## Records to use
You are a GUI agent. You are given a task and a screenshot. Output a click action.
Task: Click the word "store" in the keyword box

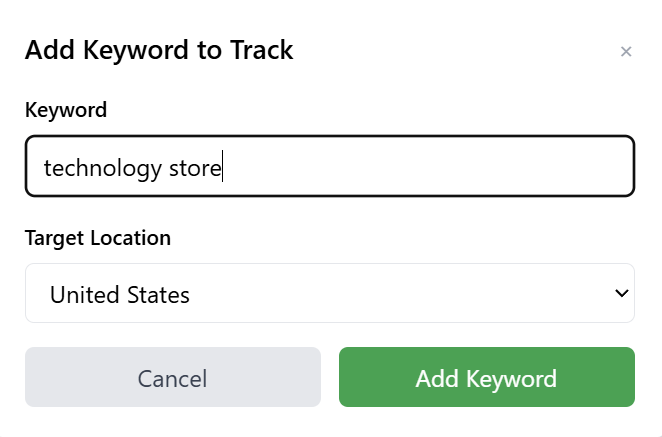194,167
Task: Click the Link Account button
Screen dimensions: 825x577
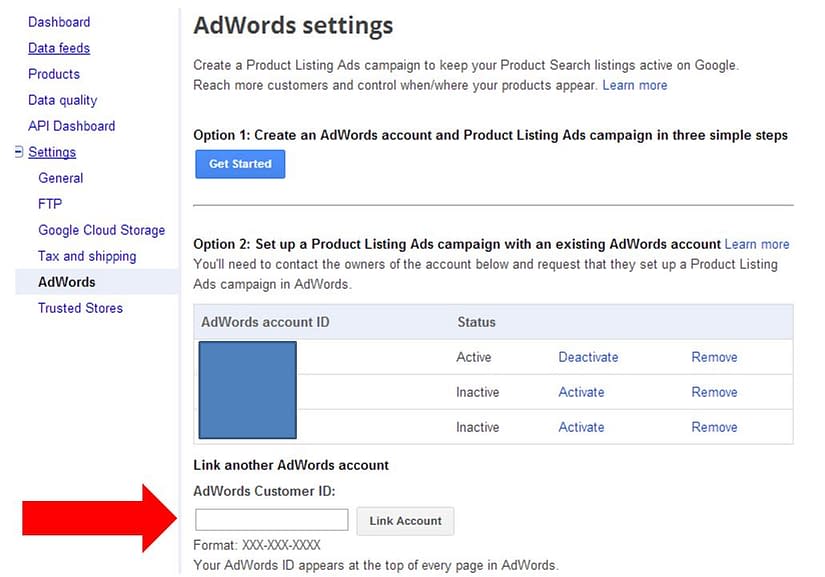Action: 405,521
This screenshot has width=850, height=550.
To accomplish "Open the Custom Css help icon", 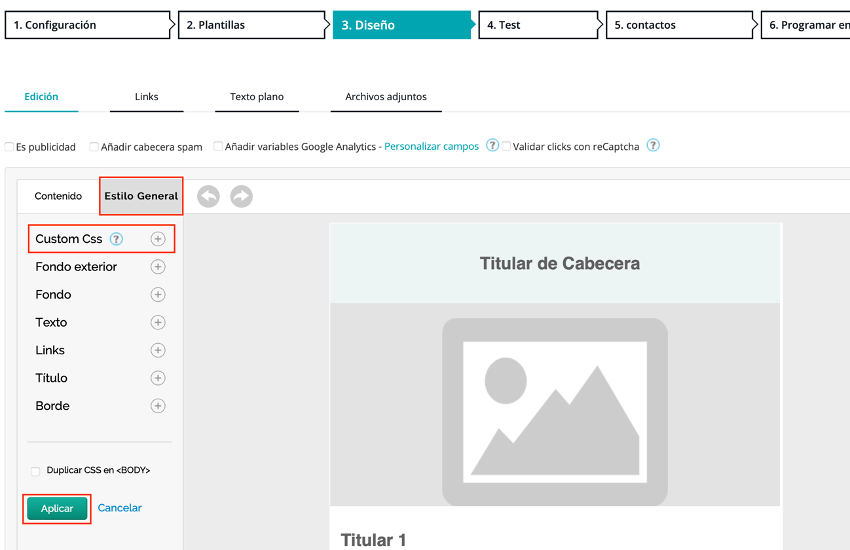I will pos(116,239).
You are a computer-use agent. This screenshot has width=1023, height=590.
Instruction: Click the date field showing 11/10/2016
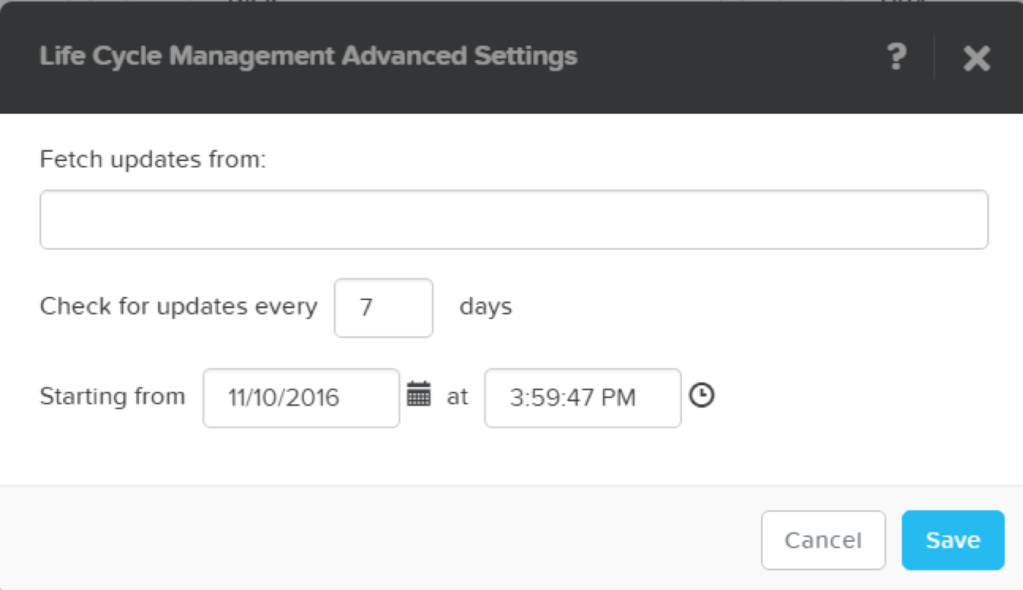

## Problem description
Look through the records and gather each line with the word "width".

## Completed exercise
This screenshot has width=850, height=550.
You are a computer-use agent. This screenshot has width=1023, height=590.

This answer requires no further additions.